Consider the following code:
final String[] texts = {
"Allons, enfants de la Patrie, Le jour de gloire est arrivé",
"O Tannenbaum, o Tannenbaum, wie treu sind deine Blätter!",
"..."
};
final LanguageDetector ld = new OptimaizeLangDetector(); // or e.g. OpenNLPDetector
ld.loadModels();
Arrays.stream(texts).parallel().forEach(text -> System.out.println(ld.detect(text)));
Can I assume that ld.detect()
and ld.detectAll()
are thread-safe and can be ran in parallel on multiple texts using a single LanguageDetector
instance?
The thing that makes me worry is that LanguageDetector
has methods like addText()
, hasEnoughText()
and reset()
which make it stateful, and therefore - by definition - non-thread-safe...
https://tika.apache.org/2.7.0/api/org/apache/tika/language/detect/LanguageDetector.html
A requirement for a class to be thread-safe, is that it is immutable. That means after construction, instance methods are not allowed to change any members.

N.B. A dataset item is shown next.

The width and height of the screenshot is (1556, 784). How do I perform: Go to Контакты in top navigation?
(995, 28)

When reading the source for org.apache.tika.langdetect.optimaize.OptimaizeLangDetector
here
we'll see this instance method
public void reset() {
writer.reset();
}
which is changing member
private CharArrayWriter writer;
and with that the state of the OptimaizeLangDetector
instance. Hence OptimaizeLangDetector
is not thread-safe.